■ Europapolitik ist die Kunst des Unmöglichen. Wer sie sich effizienter wünscht, der legt einen autoritären Maßstab an
: Gipfelsturm und langer Marsch

In der Europapolitik sind keine Lorbeerkränze zu gewinnen. Den einen geht die Integration zu schnell, den anderen zu langsam. Da Vertreter beider Auffassungen an allen Entscheidungen beteiligt sind, bleibt jedes Verhandlungsergebnis unter beiden Gesichtspunkten kritikabel. Politik sei die Kunst des Möglichen, heißt es. Europapolitik ist die Kunst des Unmöglichen.

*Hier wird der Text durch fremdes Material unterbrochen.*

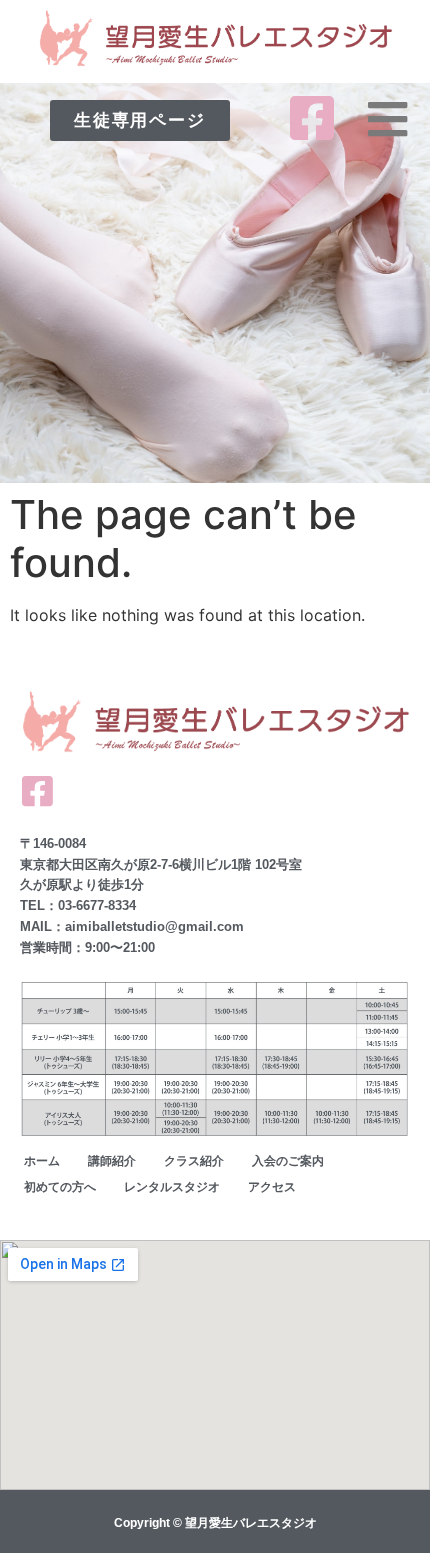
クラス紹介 (194, 1161)
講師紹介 (112, 1161)
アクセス (272, 1187)
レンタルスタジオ (172, 1187)
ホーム (42, 1161)
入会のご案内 (288, 1161)
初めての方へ (60, 1187)
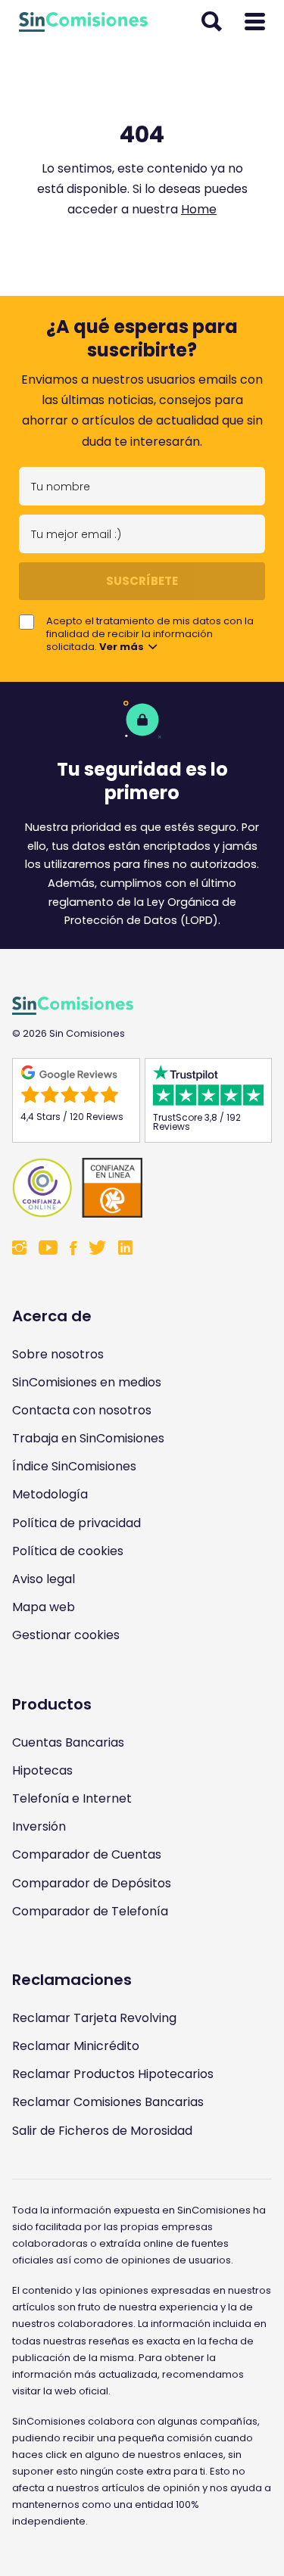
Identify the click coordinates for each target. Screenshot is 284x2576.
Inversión (39, 1826)
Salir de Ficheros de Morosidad (102, 2130)
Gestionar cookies (66, 1635)
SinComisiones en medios (86, 1382)
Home (199, 209)
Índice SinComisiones (74, 1466)
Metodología (50, 1494)
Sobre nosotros (58, 1354)
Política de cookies (67, 1551)
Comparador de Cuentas (86, 1854)
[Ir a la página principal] (83, 22)
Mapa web (43, 1607)
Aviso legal (43, 1579)
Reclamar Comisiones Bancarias (108, 2102)
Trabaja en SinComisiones (88, 1438)
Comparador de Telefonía (90, 1911)
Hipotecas (42, 1770)
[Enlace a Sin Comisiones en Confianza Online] (142, 1188)
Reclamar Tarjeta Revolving (94, 2018)
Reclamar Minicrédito (75, 2046)
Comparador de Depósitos (91, 1883)
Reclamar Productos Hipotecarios (113, 2074)
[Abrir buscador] (211, 22)
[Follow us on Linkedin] (125, 1249)
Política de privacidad (76, 1523)
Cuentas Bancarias (68, 1742)
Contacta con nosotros (81, 1410)
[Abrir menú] (255, 22)
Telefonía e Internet (72, 1798)
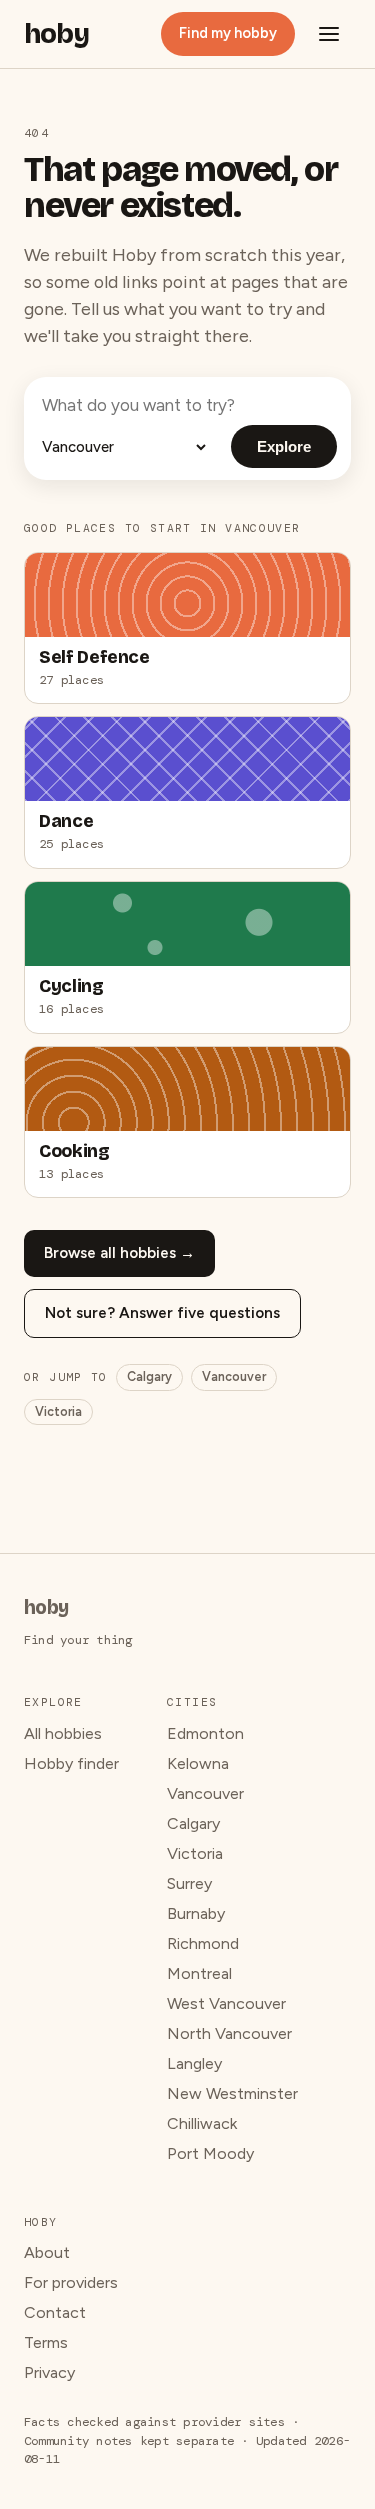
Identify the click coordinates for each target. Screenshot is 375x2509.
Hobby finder (71, 1763)
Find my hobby (228, 33)
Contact (55, 2312)
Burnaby (196, 1913)
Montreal (199, 1973)
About (47, 2252)
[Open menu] (329, 34)
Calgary (149, 1376)
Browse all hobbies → (119, 1253)
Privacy (49, 2372)
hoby (56, 34)
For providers (71, 2282)
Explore (284, 446)
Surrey (189, 1883)
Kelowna (198, 1763)
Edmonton (205, 1733)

„Der Gipfel der Reförmchen“ ist ein Kommentar von Andreas Oldag (Süddeutschen Zeitung vom 18. Juni) überschrieben. Der Titel gibt den Tenor der Berichterstattung im allgemeinen wieder. Daß der Gipfel von Amsterdam als Abschluß der Regierungskonferenz von 1996 eben dies und nicht mehr sein würde, wußte jeder, der die Arbeiten dieser Regierungskonferenz über die Monate ein bißchen verfolgt hatte. Aber Oldag hält sich an das Kohlsche Präludium, in dem dieser als Leitmotiv angeschlagen hatte, Amsterdam würde ein voller Erfolg werden. Dabei bleibt Kohl natürlich auch nach dem Gipfel. Denn anders als der Kommentator wußte er, „daß das zum Auftakt noch groß angekündigte Jahrhundertwerk“ zum „mühsam zusammengebastelten Kompromiß“ schrumpfen würde. Schließlich wußte er von vornherein nicht nur, was er nach Möglichkeit durchsetzen, sondern auch, was er zum Beispiel in der Beschäftigungs- oder Asylpolitik auf jeden Fall verhindern wollte.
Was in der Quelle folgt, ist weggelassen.